SIC's CIA Torture Report

Panel Faults C.I.A. Over Brutality and Deceit in Interrogations
By MARK MAZZETTIDEC. 9, 2014

WASHINGTON — The Senate Intelligence Committee on Tuesday issued a sweeping indictment of the Central Intelligence Agency’s program to detain and interrogate terrorism suspects in the years after the Sept. 11 attacks, drawing on millions of internal C.I.A. documents to illuminate practices that it said were more brutal — and far less effective — than the agency acknowledged either to Bush administration officials or to the public.

The long-delayed report delivers a withering judgment on one of the most controversial tactics of a twilight war waged over a dozen years. The Senate committee’s investigation, born of what its chairwoman, Senator Dianne Feinstein of California, said was a need to reckon with the excesses of this war, found that C.I.A. officials routinely misled the White House and Congress about the information it obtained, and failed to provide basic oversight of the secret prisons it established around the world.

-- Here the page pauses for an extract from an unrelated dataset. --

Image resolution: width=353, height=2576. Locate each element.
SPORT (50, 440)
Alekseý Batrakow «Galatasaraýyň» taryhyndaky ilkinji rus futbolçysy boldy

President George W. Bush meeting with his war council in the Situation Room in March 2003.Bush Team Approved C.I.A. Tactics, but Was Kept in Dark on Details, Report Says DEC. 9, 2014

In exhaustive detail, the report gives a macabre accounting of some of the grisliest techniques that the C.I.A. used to torture and imprison terrorism suspects. Detainees were deprived of sleep for as long as a week, and were sometimes told that they would be killed while in American custody. With the approval of the C.I.A.'s medical staff, some prisoners were subjected to medically unnecessary “rectal feeding” or “rectal hydration” — a technique that the C.I.A.'s chief of interrogations described as a way to exert “total control over the detainee.” C.I.A. medical staff members described the waterboarding of Khalid Shaikh Mohammed, the chief planner of the Sept. 11 attacks, as a “series of near drownings.”

The report also suggests that more prisoners were subjected to waterboarding than the three the C.I.A. has acknowledged in the past. The committee obtained a photograph of a waterboard surrounded by buckets of water at the prison in Afghanistan commonly known as the Salt Pit, a facility where the C.I.A. had claimed that waterboarding was never used. One clandestine officer described the prison as a “dungeon,” and another said that some prisoners there “literally
looked like a dog that had been kenneled.”

The release of the report was severely criticized by current and former C.I.A. officials, leaving the White House trying to chart a middle course between denouncing a program that President Obama ended during his first week in office, and defending a spy agency he has championed.

Mr. Obama welcomed the release of the report, but in a written statement made sure to praise the C.I.A. employees as “patriots” to whom “we owe a profound debt of gratitude” for trying to protect the country. But in a later television interview, he reiterated that the techniques “constituted torture in my mind” and were a betrayal of American values.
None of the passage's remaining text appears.